I am trying to use the DSPs via OpenCL to do an IFFT. I've had success using DSPLIB but I need to do a non-power of two FFT now (50 elements to be exact). I read that FFTLIB has non-power of two FFTs and indeed the fftlib_c66x_2_0_0_2 provides the following documentation (I've only included a short extract to give some context):

int ifft_sp_1d_c2r_batch_direct ( fft_param_u  u,
void *  edmaState  
)

Parameters:

N  = IFFT size
M  = Power of 2 IFFT size, if Bluestein algorithm is used

Assumptions:Batch size is at least 4.
N is a positive value.

Looks great, but there was no ae66 library for the whole project, but I did find fftlib_3_1_0_0 in ti-processor-sdk-linux-am57xx-evm-05.01.00.11 which seemed great because it's much more recent and included the library. Problem is, the function documentation explains that non-power of two is more or less not supported, suggesting a rollback in features? Here is another documentation extract from fftlib_3_1_0_0:

void ifft_sp_plan_1d_c2r_batch ( int  N,
int  mode,
fft_callout_t  fxns,
fft_plan_t *  p,
float *  in,
float *  out,
float *  tw,
float *  work 
)

Parameters

N = IFFT size

Assumptions:

Batch size is at least 8.
N is a positive value.
N is multiple of 8.

So my concern is: did the IFFT in 2_0_0_2 version not work for non-powers of 2? Or was there a feature rollback?

  • Louis,

    As you may know FFTLIB Is based of FFTW library so the newer versions are optimized versions of the FFTW that was made available. The only issue that I am aware of with iFFT during this update is that fftlib ifft function scales output with 1/n which does not match FFTW implementation.

    If you are interested in the implementation from earlier library, you could either choose to use the older library version or simply extract the source of the earlier function to use with the OpenCL implementation. It is also possible that the option to not support the non-power of two is result of the optimization tthat was done of rthe function as part of the library integration on TI DSP.

    Regards,
    Rahul


  • Thanks for the quick response, Rahul.

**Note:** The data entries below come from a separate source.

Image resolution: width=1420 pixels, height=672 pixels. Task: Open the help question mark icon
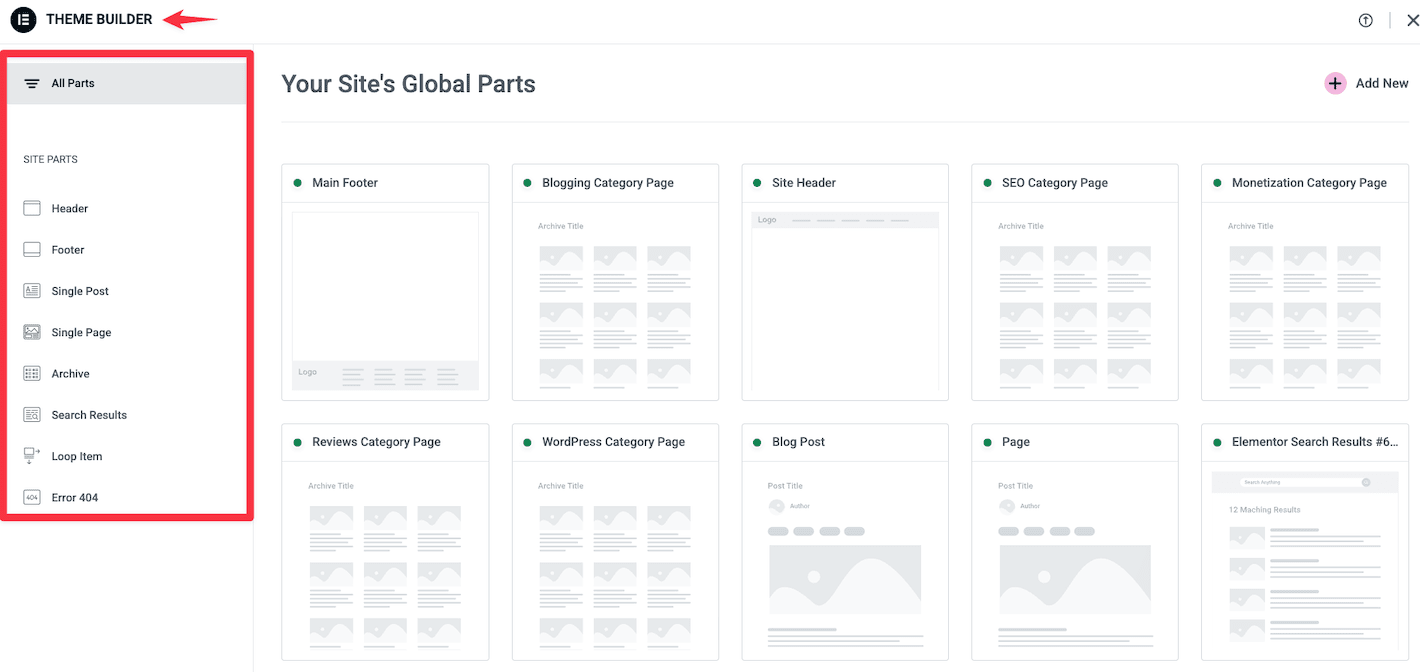point(1365,19)
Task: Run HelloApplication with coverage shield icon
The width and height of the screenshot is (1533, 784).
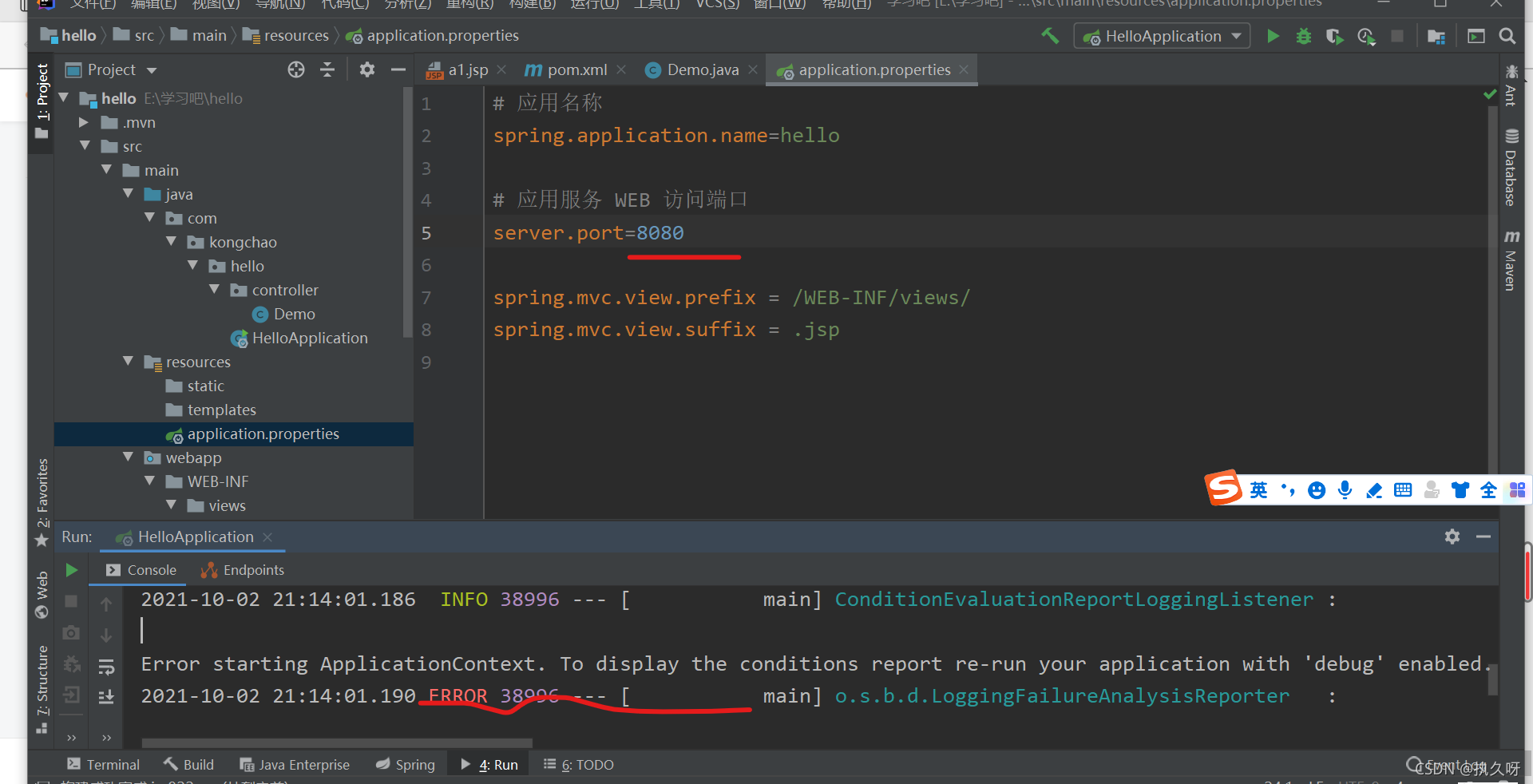Action: pyautogui.click(x=1334, y=36)
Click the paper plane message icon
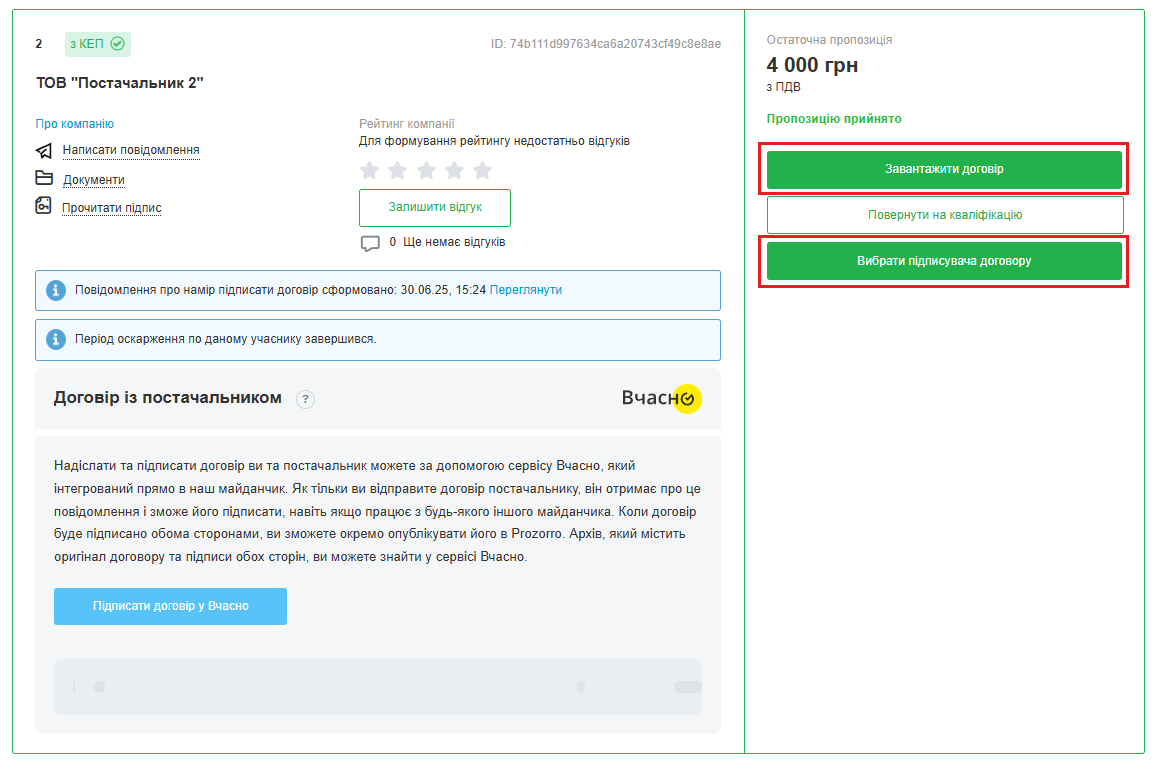Viewport: 1154px width, 760px height. point(44,151)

    So just to recap, we are unsure why the non-power-of-two support was dropped, but it was most likely due to following the lead of FFTW or a TI DSP optimization. And so, as far as we know, the older version does not have any known bugs that would've caused the feature to be dropped?

    Best,

    Louis

  • Part Number: AM5728

    Tool/software: Code Composer Studio

    Hello,

    I have used FFTlib library in my project. At first it seems there is not problem and no errors, however after 7th times that I have run my program, the program hangs in 

    “fft_execute” function. Tracking down the issue, it leads to “EdmaMgr_alloc” in “void *fft_assign_edma_resources(void)”. 

    As mentioned in relevant question "https://e2e.ti.com/support/processors/f/791/p/754731/2800231 ", Am5728 uses only one EDMA DSP. Accordingly,I have changed the following in configuration file “fft_c6678_config.c”.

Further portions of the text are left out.